Mit unserem Großen war ich in Beuel das erste Mal in der Stadtteilbücherei, da war er gerade 2 Jahre alt. Bei trübem Wetter auf Bilderbuchreisen gehen.
Seitdem sind wir dort regelmäßig, der Kleine war schon als Baby mit. In den Regalen stöbern, sich ins „Piratenschiff“ oder in die „Eule“ mit einem besonders schönen Exemplar zurückziehen, um in Ruhe darin zu blättern. Ob das Sams, Räuber Hotzenplotz, der Elefant Elmar oder das gesamte „Wilde Pack“, sie alle haben wir dort entdeckt und mit zu uns nach Hause genommen. Und bei so mancher Teufelskicker- oder Tigerentenbande-Cd bin ich als Mutter froh, dass wir sie leihen (und wieder zurückgeben) konnten.
Das alles machen unsere Kinder wahnsinnig gern, die Bücherei gehört für sie zu ihrem Stadtteil – wie der heiß geliebte Spielplatz, die Kita, die Schule.
Denn eine Stadtteilbücherei ist weit mehr als nur ein Ansammlung von Büchern. Die Kinder besuchen dort Lesungen, Bilderbuchnachmittage, kleine Aufführungen, Bastelnachmittage. Eben alles, was irgendwie ans Buch heranführt.
Die Stadtteilbücherei ist überschaubarer als ein großes Haus der Bildung, vor allem ist sie vertraut. Meine Jungs kennen sich dort aus. Geben auch schon mal alleine Bücher zurück. Sie kennen die Mitarbeiter/innen.

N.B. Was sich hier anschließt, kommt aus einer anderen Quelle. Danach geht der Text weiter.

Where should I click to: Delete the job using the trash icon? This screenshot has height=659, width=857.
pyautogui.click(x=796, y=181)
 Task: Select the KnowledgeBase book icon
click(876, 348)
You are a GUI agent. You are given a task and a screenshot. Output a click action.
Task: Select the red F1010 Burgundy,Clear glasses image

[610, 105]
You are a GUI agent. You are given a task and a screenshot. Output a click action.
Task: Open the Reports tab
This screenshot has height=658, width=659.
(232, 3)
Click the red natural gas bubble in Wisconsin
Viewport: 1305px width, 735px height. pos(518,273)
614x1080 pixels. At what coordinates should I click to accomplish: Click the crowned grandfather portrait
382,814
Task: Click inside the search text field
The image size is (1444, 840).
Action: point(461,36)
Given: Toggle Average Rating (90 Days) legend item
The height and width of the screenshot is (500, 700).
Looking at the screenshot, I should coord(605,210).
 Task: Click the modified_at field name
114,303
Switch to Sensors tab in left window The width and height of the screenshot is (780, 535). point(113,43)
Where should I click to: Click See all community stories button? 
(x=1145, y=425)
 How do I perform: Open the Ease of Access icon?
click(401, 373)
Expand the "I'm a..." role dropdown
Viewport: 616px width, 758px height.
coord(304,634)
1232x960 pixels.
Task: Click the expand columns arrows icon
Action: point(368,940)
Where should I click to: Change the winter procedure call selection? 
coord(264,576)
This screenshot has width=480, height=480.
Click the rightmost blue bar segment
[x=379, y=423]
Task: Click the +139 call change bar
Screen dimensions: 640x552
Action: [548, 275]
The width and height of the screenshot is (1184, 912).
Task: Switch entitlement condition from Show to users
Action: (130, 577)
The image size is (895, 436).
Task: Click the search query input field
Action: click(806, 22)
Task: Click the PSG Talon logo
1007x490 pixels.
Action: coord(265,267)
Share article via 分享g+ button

Und als ich mit dem Großen darüber sprach, was er machen könnte, welche Orte er aufsuchen könne, wenn er allein unterwegs sei, sich unsicher fühle oder ihm etwas passiert sei, da sagte er gleich: Ich könnte auch in die Bücherei gehen.
All das kann eine zentrale, noch so gut ausgestattete Bibliothek in der Innenstadt nicht leisten. Denn die werden wir wahrscheinlich kaum besuchen. Schon mal gar nicht die Kinder allein. Und der regelmäßige Besuch der Schulen fiele wohl auch weg.
Es ist schon klar, dass in Städten gespart werden muss. Aber leider hat man immer wieder das Gefühl, das für Prestigeobjekte Geld ausgegeben wird, das an anderer Stelle besser aufgehoben gewesen wäre. Das auf Ehrenamt gesetzt wird, das Personal abgezogen, Büchereien vor Ort gar geschlossen werden, wo sie den potenziellen Leser eigentlich noch abholen könnten. Denn es ist wie mit dem Lesen – sie müssen herangeführt werden, es kennenlernen. Und wenn Kinder nicht an Büchereien herangeführt werden, gehen sie höchstwahrscheinlich auch als Erwachsene einfach nur dran vorbei. Denn das, was der Name verspricht, erledigen die Stadtteilbüchereien doch seit Jahren. Sie sind Häuser der Bildung. Direkt vor Ort.
Also, geht raus in die kleinen Büchereien bei euch um die Ecke.